*Petunjuk*:
**1)** Sunting tulisan tentang kepemimpinan di bawah ini: tulis ulang bagian dari "Dari tulisan kemarin,makna" sampai "Leader dengan Manager?", lalu ganti "makna terbesar" dengan "pelajaran terpenting".
**2)** Menurut tulisan tentang kepemimpinan di bawah ini, kapan MarkPlus Professional Service mulai dijalankan?
**3)** Teruskan tulisan tentang kepemimpinan di bawah ini, mulai setelah kalimat terakhirnya.

*Teks Halaman*:

Pelajaran terbesar dari Putera Sampoerna tentang differentiation saya ungkapkan besok. (*)

Read More..

ACT AS A LEADER, EVEN YOU ARE NOT A MARKET LEADER !

Grow with Character ( 6/100) Series by Hermawan Kartajaya
ACT AS A LEADER, EVEN YOU ARE NOT A MARKET LEADER !

MASIH banyak pelajaran tercecer walaupun saya hanya bekerja di Sampoerna kurang lebih dua setengah tahun. Kali ini saya akan bercerita tentang pelajaran yang makin memantapkan saya untuk mulai MarkPlus Professional Service pada 1 Mei 1990.

Dari tulisan kemarin,makna terbesar yang saya dapat adalah "leadership". Act as a Leader evenyou are not a Market Leader...

Apa sih yang membedakan Leader dengan Manager?

Ada banyak definisi tentang Leadership,tapi favorit saya adalah yang dari Kouzes dan Posner. Model Kepemimpinan yang pernah dipakai IBM waktu krisis itu adalah Change,Dream,Empower,Model,Love. Artinya,seorang pemimpin harus berani melakukan perubahan ( dream ) terhadap situasi yang ada.


Sampoerna walaupun bukan yang nomer satu,waktu itu berani melakukan sesuatu yang beda dalam banyak hal dari yang biasa terjadi di industri. Jalur distribusi dari keagenan jadi branch management.

Iklan pakai animasi, padahal waktu itu industri pakai "talents" muda, ganteng, dan berani di iklan. Begitu juga dengan me "reframe" cara melihat orang terhadap apa yang terjadi.

Keberanian merubah seperti ini hanya ada pada seorang Leader bukan Manager yang biasanya hanya "meneruskan" apa yang sudah berjalan. Setiap Change pasti menimbulkan "resistant" di dalam maupun di luar organisasi.

Saya masih ingat waktu,Putera Sampoerna keluar dengan ide ide gilanya,semuaorang dalam jadi "bingung". Tapi semua nurut,karena "he is our big boss !"

Selain Change,seorang Pemimpin juga bisa punya mimpi ( dream )Putera Sampoerna ,waktu itu,tinggal di dalam pabrik karena itu bisa "eat,sleep, and dream" with the business. Kalau anda gak "ngeloni" bisnis anda, mana bisa punya mimpi. Itu kata kata sakral pak Putera yang tidak bisa saya lupakan sampai sekarang.

*Data Tersedia*:
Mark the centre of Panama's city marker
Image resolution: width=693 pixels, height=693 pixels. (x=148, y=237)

*Jawaban Tugas*:
**1)**
Dari tulisan kemarin,pelajaran terpenting yang saya dapat adalah "leadership". Act as a Leader evenyou are not a Market Leader...

Apa sih yang membedakan Leader dengan Manager?

**2)** Pada 1 Mei 1990.

**3)**
You must have a passion,so you will have a dream.

Seolah anda menggambar sebuah sketsa di langit tentang apa yang Anda ingin capai !

Seorang manajer hanya bisa melihat persoalan hari ini,tapi susah membayangkan sesuatu yang akan dicapai di kemudian hari.

Saya sangat terkesan akan "passion" dan "imagination" yang ada di Putera,karena itu lagu "imagine" dari John Lennon adalah lagu terbesar untuk saya. Saya bahkan "mbelani" naik kereta tiga jam dari London ke Liverpool hanya untuk melihat Beatles Museum. Dan rasa capai saya terobati,ketika melihat piano putih asli disana,yang dipakai John Lennon untuk menyanyikan lagu itu.

Sampoerna bukan market leader waktu itu, tapi berani mimpi besar ! Selanjutnya seorang pemimpin berani memberdayakan ( baca : empower ) orang lain,karena dia sadar gak bisa melakukan segala sesuatu sendirian. Seorang pemimpin percaya diri. Tidak takut memberdayakan orang lain,termasuk anak buah. Tidak takut akan "kalah" dari orang lain.

Seorang pemimpin bukan cuma melakukan "delegation of authority" seperti yang dilakukan seorang manajer. Tapi malah mendorong orang lain termasuk bawahan untuk berkreasi. " I pay you for your creativity,not only for routine work". Saya sangat ingat kata kata bekas bos saya itu.

Karena itu,pak Putera tidak suka orang yang cuma jadi "yes man". Dia siap dibantah dan siap dicounter, kalau sedang membahas ide gila. Tapi dia tidak suka kalau bantahan itu cuma didasari sifat "resistant" atau gak mau berubah. Semuanya harus didasari pada "penguasaan" masalah termasuk data,info,pengetahuan, termasuk rumor !

Itulah arti "empowerment" sebenarnya.

Seorang manajer akan ketakutan kalau anak buahnya punya data dan informasi bahkan "lebih pintar" dari dia. Sampoerna, walaupun masih nomer empat waktu itu, berani meng "empower" industri rokok.

Dengan membuat para "pengelinting rokok" jadi pemain marching band dan dikirim ke Disney Land, Sampoerna ingin menunjukkan bahwa "orang kecil" pun bisa melakukannya ketika diberi kesempatan.

Bayangkan, ibu-ibu yang sudah berjasa buat Sampoerna berpuluh tahun dilatih nabuh drumband oleh pelatih pelatih dari Amerika. Bahkan,naik kapal terbang dan keluar negeri pun belum pernah.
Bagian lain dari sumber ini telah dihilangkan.